Ohhh yeah, Snape! I developed a crush on him watching Love Actually for some reason. Look at us, bloody weirdos hahaha


----------



## heartsbeating (May 2, 2011)

How could I forget... Joey Jeremiah.


----------



## bandit.45 (Feb 8, 2012)

Grace Jones.

Yeah. I'm not kidding. When she played that Nubian warrior woman on Conan the Detroyer, I really had a crush on her. I wanted her to knock me over, step on my face and make me her man-*****. I wonder whatever happened to her? You never hear about her anymore.


----------



## Nucking Futs (Apr 8, 2013)

bandit.45 said:


> Grace Jones.
> 
> Yeah. I'm not kidding. When she played that Nubian warrior woman on Conan the Detroyer, I really had a crush on her. I wanted her to knock me over, step on my face and make me her man-*****. I wonder whatever happened to her? *You never hear about her anymore.*


Really? She made the news a couple of months ago with a performance.

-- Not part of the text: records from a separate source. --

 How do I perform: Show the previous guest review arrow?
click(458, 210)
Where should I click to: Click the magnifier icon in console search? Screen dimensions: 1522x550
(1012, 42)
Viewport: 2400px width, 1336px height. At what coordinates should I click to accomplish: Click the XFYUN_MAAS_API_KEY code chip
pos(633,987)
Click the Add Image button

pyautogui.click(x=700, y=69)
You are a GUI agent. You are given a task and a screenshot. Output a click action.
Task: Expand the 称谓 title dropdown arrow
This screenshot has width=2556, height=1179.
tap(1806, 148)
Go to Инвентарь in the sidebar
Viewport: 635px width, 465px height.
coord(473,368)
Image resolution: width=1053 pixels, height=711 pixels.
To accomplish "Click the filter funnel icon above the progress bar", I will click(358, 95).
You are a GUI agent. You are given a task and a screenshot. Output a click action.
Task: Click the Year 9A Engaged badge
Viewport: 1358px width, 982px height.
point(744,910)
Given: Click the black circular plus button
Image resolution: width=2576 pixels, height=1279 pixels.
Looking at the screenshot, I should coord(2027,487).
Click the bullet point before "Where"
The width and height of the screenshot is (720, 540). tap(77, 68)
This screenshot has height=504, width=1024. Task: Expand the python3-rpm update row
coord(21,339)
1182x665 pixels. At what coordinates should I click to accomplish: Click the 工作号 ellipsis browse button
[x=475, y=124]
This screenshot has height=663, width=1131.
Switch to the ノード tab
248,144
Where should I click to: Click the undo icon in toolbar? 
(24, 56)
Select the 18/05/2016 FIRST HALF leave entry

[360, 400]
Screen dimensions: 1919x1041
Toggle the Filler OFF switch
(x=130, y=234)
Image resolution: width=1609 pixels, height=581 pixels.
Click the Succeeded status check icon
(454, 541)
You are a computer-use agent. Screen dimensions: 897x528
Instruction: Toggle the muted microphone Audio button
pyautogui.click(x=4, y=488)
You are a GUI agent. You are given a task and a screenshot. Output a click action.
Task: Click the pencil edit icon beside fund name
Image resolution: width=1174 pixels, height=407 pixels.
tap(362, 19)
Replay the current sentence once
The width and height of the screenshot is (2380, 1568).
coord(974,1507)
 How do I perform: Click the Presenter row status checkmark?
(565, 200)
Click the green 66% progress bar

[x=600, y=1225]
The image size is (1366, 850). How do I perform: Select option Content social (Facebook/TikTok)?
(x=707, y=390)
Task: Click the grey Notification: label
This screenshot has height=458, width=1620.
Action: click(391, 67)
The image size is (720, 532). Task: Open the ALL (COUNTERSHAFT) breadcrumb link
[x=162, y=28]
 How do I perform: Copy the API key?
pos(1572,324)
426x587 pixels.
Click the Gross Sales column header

Grace Jones topless at Parklife festival as she puts on a unique performance | Daily Mail Online


----------



## bandit.45 (Feb 8, 2012)

Nucking Futs said:


> Really? She made the news a couple of months ago with a performance.
> 
> Grace Jones topless at Parklife festival as she puts on a unique performance | Daily Mail Online


:rofl::rofl:


She is so badass!


----------